TEXTO MOSTRADO:
::::
En mitología, además de Virgilio
y Homero, S. Agustín conoce muy bien las Antigüedades de Varrón. En la historia profana ejercen una
influencia importante Varrón, Tito Livio, Salustio, Floro, Eutropio, Tácito y Suetonio.
Henri-Irenée Marrou piensa
que S. Agustín debió tener delante cuando escribía a todos estos autores. En las
cuestiones relativas a la
historia de la Iglesia su fuente principal es Eusebio de Cesarea, cuya
Historia eclesiástica había sido traducida y completada por Rufino. Conoce también
los catálogos de herejías
de Filóstrato y Epifanio.
Entre
los prosistas, el gran autor
preferido por S. Agustín fue Marco Tulio Cicerón, al que califica de
varón elocuentísimo. La
lectura del Hortentius de
Cicerón fue para S. Agustín una revelación
que le introdujo en el campo propio
de la filosofía y una fuente constante de inspiración estilística. Los versos
de Séneca le deleitaban como si fueran
cristianos y conocía las Instituciones de Lactancio. A todo lo cual hay que añadir su portentoso dominio
de la Biblia, de cuyos textos están salpicados todos los escritos agustinianos.
La obra cumbre y magistral agustiniana más rica en erudición es la Ciudad
de Dios, que puede ser considerada como una auténtica enciclopedia de la
cultura antigua.
8. La obra
filosófica agustiniana
S.
Agustín es el autor más fecundo de la patrística latina. Su biógrafo, Posidio,
dijo panegíricamente que es tan grande el
número de sus obras que apenas es posible leerlas todas. El análisis crítico-cronológico de todas ellas es
bastante difícil y pueden seguirse
muchos criterios de clasificación. Henri Marrou, teniendo en cuenta como
criterio la vena apologética de los escritos
agustinianos, al menos muchos de ellos, divide la actividad literaria
del Hiponense en periodos. De acuerdo con
este criterio durante el período antimaniqueo (387-400), S. Agustín se revela como filósofo de la esencia. En el período antidonatista (400-412) como doctor de la gracia cristiana, y durante el periodo antipelagiano (412-430) como teólogo de la
historia. En estos períodos se reflejarían
principalmente las polémicas de carácter primario. Otras, como la
dirigida contra los arrianos, tendrían valor
sólo secundario, sobre todo después del mandato del emperador Teodosio y el concilio de Nicea.
Personalmente me parece más sencillo y
objetivo el criterio de clasificación del P. José Oroz Reta, el cual se atiene al índice y
contenido de cada una de las obras. Así decimos que S. Agustín escribió obras
filosóficas, apologéticas, exegéticas, dogmáticas, estrictamente polémicas,
morales, pastorales, oratorias y epistolares, cada una de las cuales tiene su
propia importancia en su género y en la circunstancia en que es escrita. De todos modos,
cualquier criterio que se proponga para clasificar tan inmenso y variado material sólo
puede tener carácter
orientativo y pedagógico. Los elementos filosóficos se encuentran diluidos
en casi todos los escritos agustinianos. A veces donde menos se piensa. Casos
hay en los que grandes
ideas filosóficas aparecen en obras de suyo teológicas, exegéticas y
místicas. Tenidas en cuenta estas
observaciones cabe considerar como obras de carácter primariamente filosófico a
los ensayos o escritos
correspondientes al período que va desde su profesorado en Cartago
hasta que fue ordenado de sacerdote.
::::
DATOS PROPORCIONADOS:
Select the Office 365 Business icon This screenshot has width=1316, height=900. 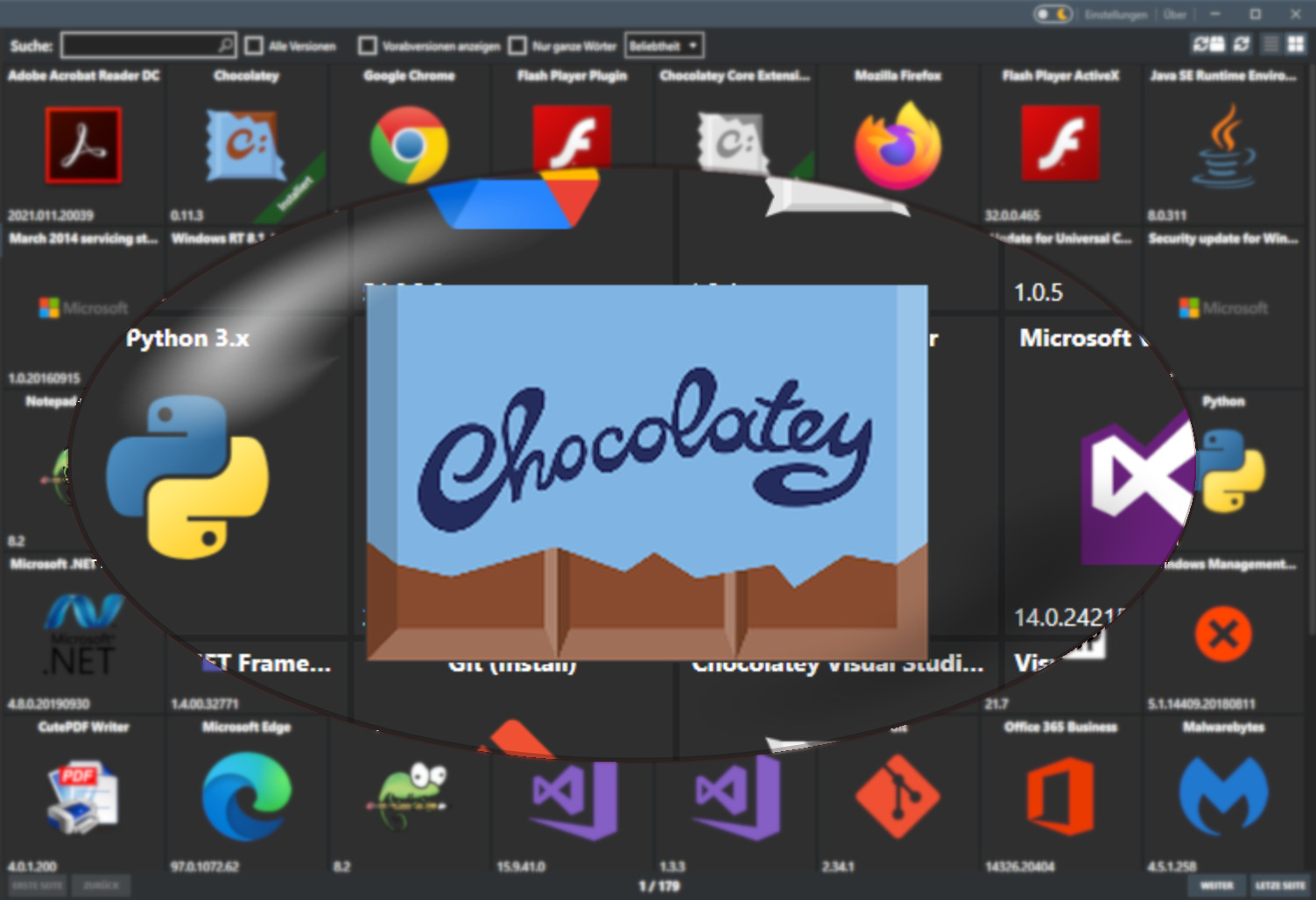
::::
REQUISITOS:
- a) Según el texto sobre San Agustín, ¿cómo se llamaba su biógrafo?
- b) Por favor, transcribe del texto sobre San Agustín todo lo que va desde "En mitología, además" hasta "Tácito y Suetonio.".

RESPUESTAS POR TAREA:
- a) Posidio.

- b)
En mitología, además de Virgilio
y Homero, S. Agustín conoce muy bien las Antigüedades de Varrón. En la historia profana ejercen una
influencia importante Varrón, Tito Livio, Salustio, Floro, Eutropio, Tácito y Suetonio.